Our current timeline for the project as of Tuesday, July 22, 2025 is as follows
| Day | Targets |
|---|---|
| Wednesday, July 23 | Continue progress on individually assigned model runs and check in |
| Thursday, July 24 | Complete all model runs, begin building conclusions |
| Friday, July 25 | Final conclusions, video reflections, final documentation updates |
| Saturday, July 26 | Final presentation |
Our comprehensive Exploratory Data Analysis (EDA) has revealed that the dataset is highly synthetic and defined by two critical flaws:
- Extreme Multicollinearity: All numerical features are almost perfectly correlated (>0.97), making them informationally redundant.
- Severe Class Imbalance: The "East" region is drastically underrepresented, making any statistical conclusions about it unreliable.
Instead of treating these as blockers, we are making them the centerpiece of our project. Our objective has shifted from simple prediction to a more sophisticated goal: to showcase a robust, end-to-end ML methodology for handling compromised, real-world-like data.

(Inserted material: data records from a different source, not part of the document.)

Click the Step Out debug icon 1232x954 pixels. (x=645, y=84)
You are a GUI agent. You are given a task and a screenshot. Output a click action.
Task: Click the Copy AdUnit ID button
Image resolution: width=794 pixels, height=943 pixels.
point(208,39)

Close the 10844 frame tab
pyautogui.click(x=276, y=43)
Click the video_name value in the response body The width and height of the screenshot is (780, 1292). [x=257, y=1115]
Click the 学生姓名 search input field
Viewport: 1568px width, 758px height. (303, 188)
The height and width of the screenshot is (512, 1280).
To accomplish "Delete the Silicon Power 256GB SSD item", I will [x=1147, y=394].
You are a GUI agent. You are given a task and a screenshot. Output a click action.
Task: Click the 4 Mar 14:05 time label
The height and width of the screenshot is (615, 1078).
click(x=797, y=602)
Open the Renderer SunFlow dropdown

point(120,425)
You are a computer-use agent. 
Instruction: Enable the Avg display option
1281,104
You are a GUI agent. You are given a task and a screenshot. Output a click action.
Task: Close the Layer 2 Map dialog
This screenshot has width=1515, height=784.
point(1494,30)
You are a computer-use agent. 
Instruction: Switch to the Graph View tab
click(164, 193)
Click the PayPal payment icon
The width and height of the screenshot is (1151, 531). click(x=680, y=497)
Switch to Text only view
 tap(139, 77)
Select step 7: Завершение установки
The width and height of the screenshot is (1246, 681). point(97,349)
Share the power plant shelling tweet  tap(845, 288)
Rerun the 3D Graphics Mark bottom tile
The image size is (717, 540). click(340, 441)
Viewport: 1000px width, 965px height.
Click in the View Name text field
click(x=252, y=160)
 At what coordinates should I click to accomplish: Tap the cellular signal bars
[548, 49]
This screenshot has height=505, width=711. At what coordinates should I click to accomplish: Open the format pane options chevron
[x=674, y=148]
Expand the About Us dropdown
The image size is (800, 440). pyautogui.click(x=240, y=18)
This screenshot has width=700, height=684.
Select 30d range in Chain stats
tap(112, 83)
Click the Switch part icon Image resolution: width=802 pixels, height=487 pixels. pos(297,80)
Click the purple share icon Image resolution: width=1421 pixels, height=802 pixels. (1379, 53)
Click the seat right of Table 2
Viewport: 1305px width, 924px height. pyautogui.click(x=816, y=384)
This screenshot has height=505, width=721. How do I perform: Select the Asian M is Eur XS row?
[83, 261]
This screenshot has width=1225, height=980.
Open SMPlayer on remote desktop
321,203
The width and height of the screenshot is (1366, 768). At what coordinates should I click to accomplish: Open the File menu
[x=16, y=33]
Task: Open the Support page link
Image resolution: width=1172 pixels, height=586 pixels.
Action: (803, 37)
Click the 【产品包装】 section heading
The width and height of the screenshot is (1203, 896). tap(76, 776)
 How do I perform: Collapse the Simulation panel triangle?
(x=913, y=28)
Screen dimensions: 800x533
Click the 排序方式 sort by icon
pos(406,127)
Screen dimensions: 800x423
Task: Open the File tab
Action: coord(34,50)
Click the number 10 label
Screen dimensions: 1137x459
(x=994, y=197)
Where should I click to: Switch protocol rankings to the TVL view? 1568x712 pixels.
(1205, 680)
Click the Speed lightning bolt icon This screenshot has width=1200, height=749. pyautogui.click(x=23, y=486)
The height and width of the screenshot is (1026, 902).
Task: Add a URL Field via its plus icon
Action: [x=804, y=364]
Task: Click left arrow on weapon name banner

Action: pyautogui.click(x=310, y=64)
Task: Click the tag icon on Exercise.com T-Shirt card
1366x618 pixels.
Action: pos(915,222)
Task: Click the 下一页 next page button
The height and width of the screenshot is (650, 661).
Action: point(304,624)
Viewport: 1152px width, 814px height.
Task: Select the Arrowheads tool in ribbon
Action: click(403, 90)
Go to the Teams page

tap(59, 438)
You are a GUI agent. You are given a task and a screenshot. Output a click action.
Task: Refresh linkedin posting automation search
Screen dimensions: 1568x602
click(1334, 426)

Our possible action plan is:
Leverage the Data's Strengths: Use the clear, linear structure for a powerful customer segmentation model using K-Means.
Mitigate the Flaws for Prediction: Use tree-based models with disciplined feature selection to create stable predictive models, avoiding the instability of linear approaches.
Demonstrate Nuanced Interpretation: Deliver a cautious interpretation of model results (especially feature importance), explaining how multicollinearity impacts them.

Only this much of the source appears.